# The problem
Starting at the line that contains "You are a GUI" and ending at the line that contains "click(x=86, y=36)", reproduce those lines with "filter" swapped for "tab" and everything else left as is.

# Input data
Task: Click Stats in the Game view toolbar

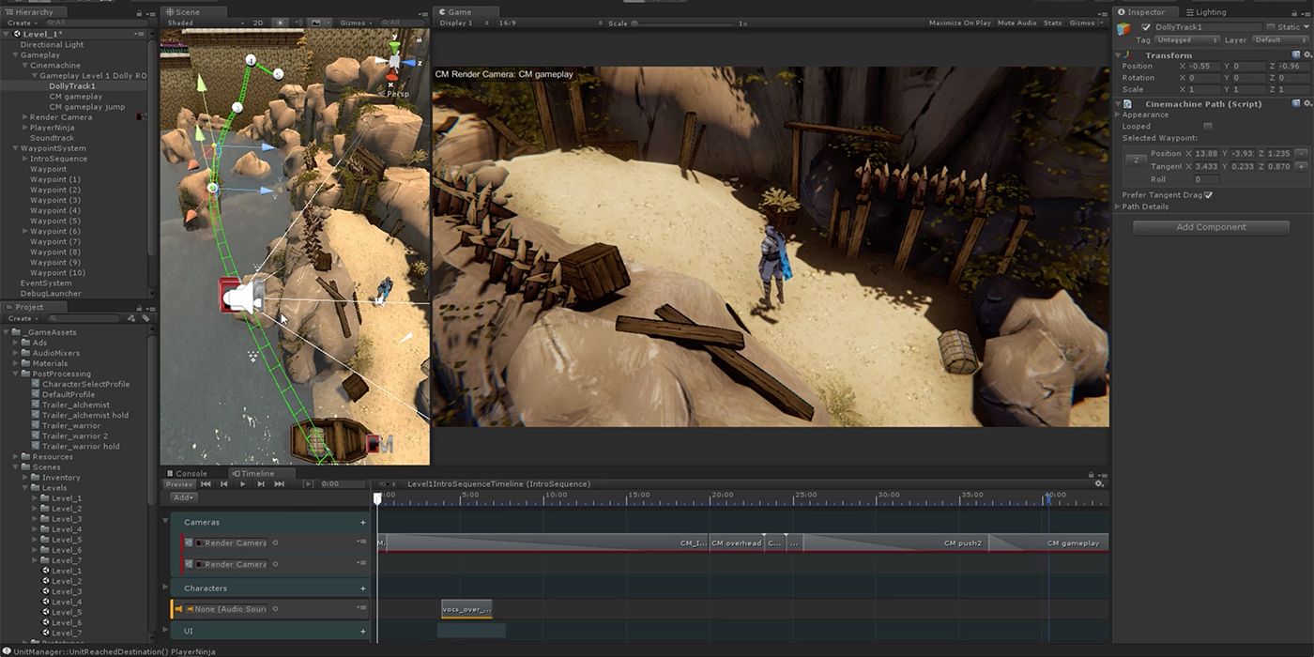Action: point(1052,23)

...

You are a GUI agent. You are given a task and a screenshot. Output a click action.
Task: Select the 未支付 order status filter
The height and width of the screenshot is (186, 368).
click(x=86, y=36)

# Output of the task
You are a GUI agent. You are given a task and a screenshot. Output a click action.
Task: Select the 未支付 order status tab
The height and width of the screenshot is (186, 368).
click(x=86, y=36)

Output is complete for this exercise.